Le lendemain, la caravane se remit en marche. En avant, le Père Rouvière battait la neige de ses raquettes, pour frayer le passage. Le Père Le Roux était à la tâche, non moins pénible, de retenir, avec des cordes, l’arrière du traîneau qui, sans cela, aurait chaviré à chaque cahot.

Chemin faisant, le vent se leva et une tempête se déchaîna. La neige tourbillonnait en flocons aveuglants. La marche devenait de plus en plus pénible...

Sinnisiak jugea le moment propice. Il murmura quelques mots d’ordre à l’oreille d’Oulouksak; et tous deux se débarrassèrent du harnais.

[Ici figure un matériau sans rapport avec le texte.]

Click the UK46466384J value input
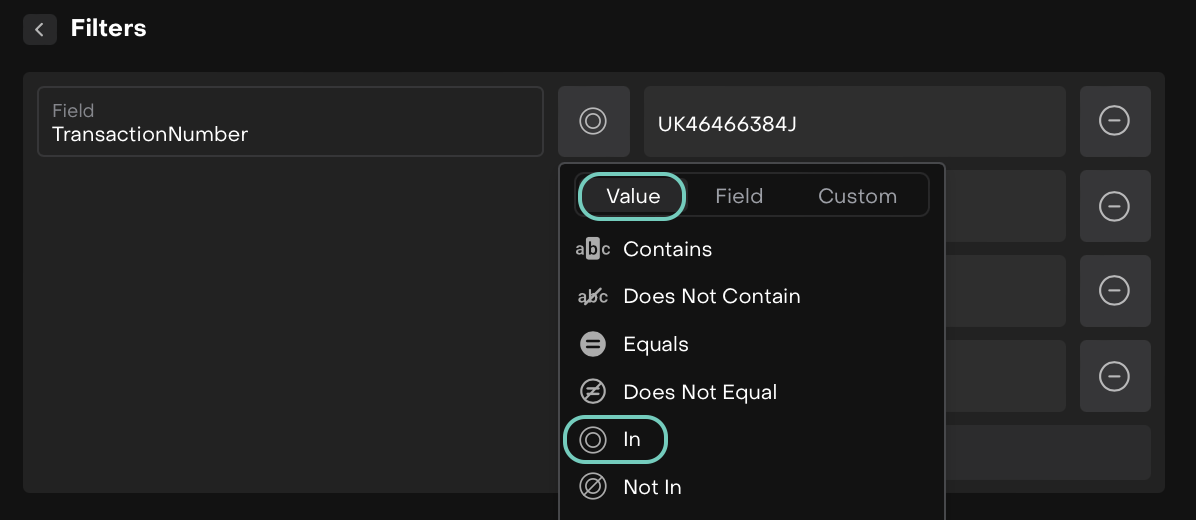The height and width of the screenshot is (520, 1196). pyautogui.click(x=854, y=122)
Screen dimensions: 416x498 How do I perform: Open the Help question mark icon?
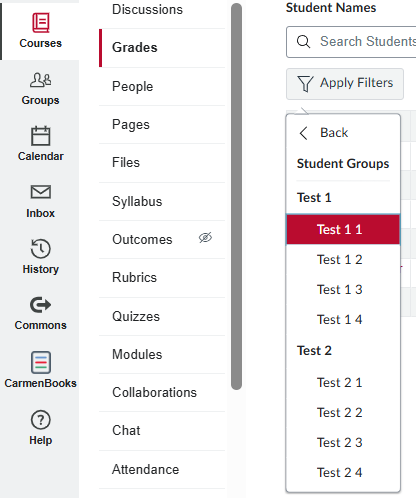click(41, 420)
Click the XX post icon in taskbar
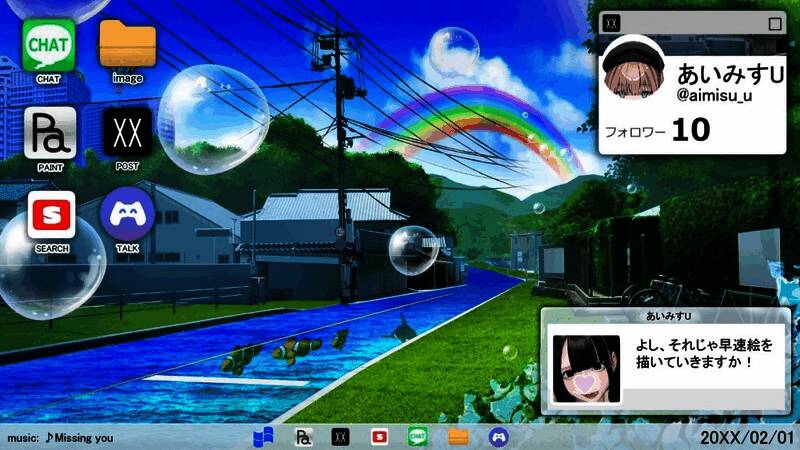The image size is (800, 450). click(x=341, y=437)
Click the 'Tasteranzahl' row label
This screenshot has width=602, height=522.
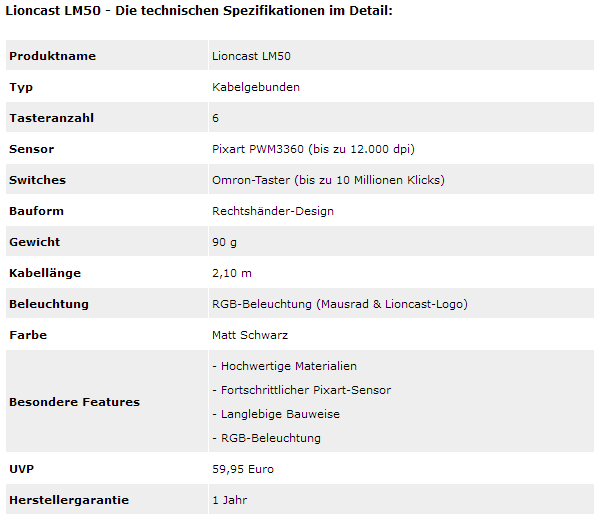click(x=51, y=118)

Sinnisiak s’en alla derrière le traîneau; mais le Père Le Roux, mis en défiance, le suivit du regard... Le misérable eut alors recours à un stratagème: il fit mine de détacher sa ceinture en disant qu’il avait à satisfaire un besoin naturel. Le prêtre détourna les yeux; et le scélérat, se rapprochant de lui vivement, le frappa, de son grand coutelas, dans le dos.

Le blessé se précipita en avant, en poussant un cri; mais à peine avait-il dépassé le traîneau qu’Oulouksak, à son tour, se jetait sur lui, pendant que Sinnisiak disait:

—Achève-le. Moi, je vais m’occuper de l’autre!